Swimmer's ear is the main reason to wear a swim cap. It is an infection of the ear canal, acute external otitis or otitis externa, and is characterized by itching, redness, discomfort or drainage in the ear canal. You may also experience pain, pus, a feeling of fullness or muffled hearing. Using a swim cap to protect your ears while swimming may help reduce your risk of developing swimmer's ear, since it helps keep your ears dry. While you should consult a physician before swimming with an infected ear, there's a chance that he might allow you to swim if you show that you can properly protect your ears.
Purchase a swim cap designed with ear pockets. This kind of cap stands a much better chance of covering your ears in the first place, staying put over your ears and forming a watertight seal.
Consider using a cap with a chin strap; this will also help the cap stay put over your ears.
Put your swim cap on properly. Place the inside edge of the swim cap against your forehead, then slowly draw it back and down over your head.
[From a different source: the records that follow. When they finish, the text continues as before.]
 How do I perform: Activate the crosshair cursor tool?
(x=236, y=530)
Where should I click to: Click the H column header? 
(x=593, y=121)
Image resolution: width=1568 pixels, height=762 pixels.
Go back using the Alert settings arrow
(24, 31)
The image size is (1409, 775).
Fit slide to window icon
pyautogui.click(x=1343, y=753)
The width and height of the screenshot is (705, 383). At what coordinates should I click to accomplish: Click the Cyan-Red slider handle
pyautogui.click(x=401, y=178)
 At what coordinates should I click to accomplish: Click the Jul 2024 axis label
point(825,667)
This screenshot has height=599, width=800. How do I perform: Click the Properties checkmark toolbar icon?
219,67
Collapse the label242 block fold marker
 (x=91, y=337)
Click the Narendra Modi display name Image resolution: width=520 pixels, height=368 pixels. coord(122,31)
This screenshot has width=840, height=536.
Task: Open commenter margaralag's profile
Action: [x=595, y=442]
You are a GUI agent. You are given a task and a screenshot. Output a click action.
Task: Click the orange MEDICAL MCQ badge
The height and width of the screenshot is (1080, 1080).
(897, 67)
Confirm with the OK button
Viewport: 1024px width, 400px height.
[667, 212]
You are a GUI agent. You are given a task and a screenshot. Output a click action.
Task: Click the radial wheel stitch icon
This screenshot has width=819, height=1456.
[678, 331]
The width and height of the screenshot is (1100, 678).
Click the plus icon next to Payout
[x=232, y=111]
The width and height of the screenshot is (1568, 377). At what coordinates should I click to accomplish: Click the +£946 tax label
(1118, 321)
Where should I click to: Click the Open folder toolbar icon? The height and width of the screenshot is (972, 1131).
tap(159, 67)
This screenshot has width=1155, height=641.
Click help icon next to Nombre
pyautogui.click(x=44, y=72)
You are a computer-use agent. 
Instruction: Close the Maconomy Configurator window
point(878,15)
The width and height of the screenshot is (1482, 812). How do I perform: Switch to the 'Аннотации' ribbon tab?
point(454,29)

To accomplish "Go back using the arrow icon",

If you have long hair, stop with the cap halfway on to tuck your hair under the cap, then pull it down all the way.
Use waterproof earplugs, if necessary, to defeat the minimal amount of water that sometimes enters a swim cap no matter how hard you try for a waterproof seal.
Avoid Lycra swim caps -- because they’re not waterproof -- unless you cover it with a waterproof silicone or latex cap that comes down all the way over your ears.
Never tie your hair into a ponytail before putting the swim cap on, because this creates an unusual shape that’s likely to let water in; thus defeating all your effort to protect your ears.